弁当をものすごい速さで完食し、食べ終わる度に声を上げる。高く積まれた空箱はざっと数えても十個はあった。

ど、どいつもこいつも…。
もう少し目立たないようにしてくれないのか。一様、非公認組織なんだよね?
いや、もう考えても無駄だ。

そう悟った私はこほんと咳払いをした後、声をかけた。会うのは柱合会議ぶりである。

「煉獄さん、お待たせしました。」
「おお!君か!!よく来たな!!」
「煉獄さんもお変わりないようで。牛鍋弁当ですか?今日は鯛の塩焼きではないのですね。」
「俺も探したのだが売店に置いてなかった!だがうまい!君も一つどうだ?」
「結構です。」

煉獄さんとは何度か任務で一緒になったことがあるため、それなりに関わりがあった。
好きな弁当のおかずは鯛の塩焼き、そしてご飯はさつまいもご飯、といったことくらいなら知っている仲である。ただ、彼がさつまいもご飯を食べている時は他人の振りをしたい。
わっしょい!なんて連呼されると周りの目が痛いのだ。本日のご飯は白米であり、まだマシか…と思ったのはここだけの話である。

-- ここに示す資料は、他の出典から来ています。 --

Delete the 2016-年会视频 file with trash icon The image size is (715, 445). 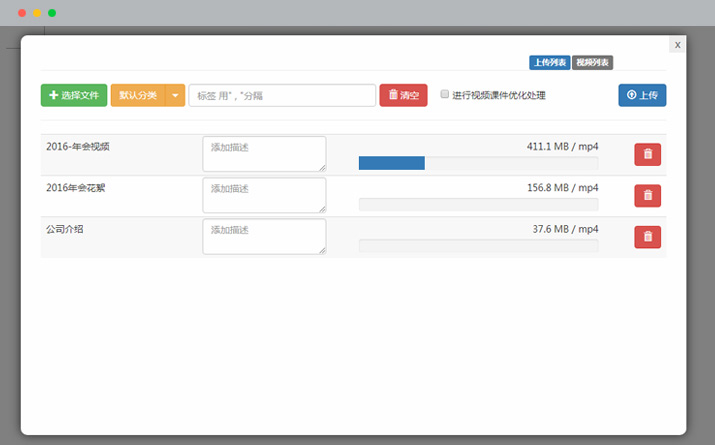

私は立ち尽くしている竈門くんと我妻くんに席に座るように指示を出した。我妻くんが嘴平くんを引っ張ってくれているのを横目に、確か竈門くんは煉獄さんに聞きたいことがあると言っていたことを思い出したので煉獄さんの隣に竈門くんが座るように促した。
それと向かいあうように私が座り、禰豆子さんの入った箱を隣に置く。
そして、通路を挟んで横に我妻くんと嘴平くんが座った。
それぞれが席についた所で早速、竈門くんが煉獄さんへ質問をする。それを腕を組みながら聞く煉獄さんを視界の端に入れながら、私は汽車内をぐるりと見回した。


…単刀直入に言うと、おかしい。
この汽車には鬼が出ると報告があった。
実際に隊士も消息を絶っているため誤報ではないだろう。
しかし、汽車内に漂う霊に鬼殺隊士の姿は一人も見えなかった。ここに来るまでいくつか車両を跨いだがそちらも同様である。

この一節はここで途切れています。